# Free surface in Underworld

Free surface in geodynamics simulations

Geodynamic simulations increasingly rely on models with a true free surface to investigate questions of tectonic deformation, mantle convection, and coupling of surface processes and lithosphere dynamics. Historically, most mantle convection simulations have been performed with free-slip boundary conditions at the surface. However, the Earth's surface is a free surface, which implies that both normal and shear stress should be zero at this interface. Moreover, it has been shown that treating the Earth's surface as a free surface can have a significant effect on lithospheric and mantle dynamics (Schmeling et al., 2008; Kaus et al., 2010).

Free subduction experiment in which a linear viscous slab sinks into a linear viscous mantle (Kaus et al., 2010).

Approaches for treating the free surface

There have been several approaches to simulate real free surfaces in geodynamic models:

(1) Body-fitting method (or conforming mesh based method). This method enables the mesh to conform with the topography, a zero normal stress condition can then naturally be applied on the surface. Such configuration employs either a deforming Lagrangian grid or an Arbitrary Lagrangian-Eulerian (ALE) framework.

(2) Another kind of method employs an Eulerian mesh. The Marker-and-Cell method, level-set functions, or hybrid methods are commonly used here. Free-surface tracking techniques allow for the identification of the cells in the flow grid that contain the interface, which allows a free-surface boundary condition to be applied to the interface cells within the grid.

(3) "Sticky air" method (for a comprehensive review see Crameri et al. (2012)). In this approximation, there is a low-viscosity, low-density layer in the fluid (termed  'air' or 'water') above the free surface. Typically a free-slip boundary condition or the open boundary condition is used above the sticky air layer.

Examples in underworld2

Both the sticky air and free surface can be easily implemented in Underworld2.  The examples are available by using UWGeodynamics module:

(1) "Stick air" method:

(2) Body-fitting method:
Free surface can be turned on using the Model.freesurface switch.

Model.freesurface = True


Limitations and stabllization methods

All of the approaches to free surface simulations have been subject to instability which has been variously termed a "sloshing instability" or the "drunken sailor effect" (Kaus et al., 2010).
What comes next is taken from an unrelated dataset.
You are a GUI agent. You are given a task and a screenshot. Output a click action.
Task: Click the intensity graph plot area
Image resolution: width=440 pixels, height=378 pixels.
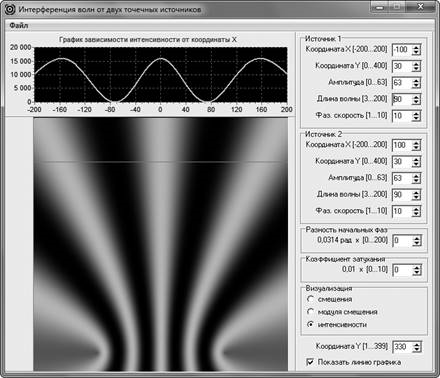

This instability, arising from the large density contrast typical at a free surface (the rock-air interface in the "sticky air" method), severely limits the maximum stable timestep for computations. Frequently, the maximum stable timestep is several orders of magnitude smaller than that for an equivalent model with free-slip boundary conditions. Stabilization methods (like FSSA from Kaus et al, (2010)) would be needed to solve that, while that's another story.

References

• Crameri, F., Schmeling, H., Golabek, G. J., Duretz, T., Orendt, R., Buiter, S. J. H., ... & Tackley, P. J. (2012). A comparison of numerical surface topography calculations in geodynamic modelling: an evaluation of the ‘sticky air’method. Geophysical Journal International, 189(1), 38-54.
• Kaus, B. J., Mühlhaus, H., & May, D. A. (2010). A stabilization algorithm for geodynamic numerical simulations with a free surface. Physics of the Earth and Planetary Interiors, 181(1-2), 12-20.
• Schmeling, H., Babeyko, A. Y., Enns, A., Faccenna, C., Funiciello, F., Gerya, T., ... & Van Hunen, J. (2008). A benchmark comparison of spontaneous subduction models—Towards a free surface. Physics of the Earth and Planetary Interiors, 171(1-4), 198-223.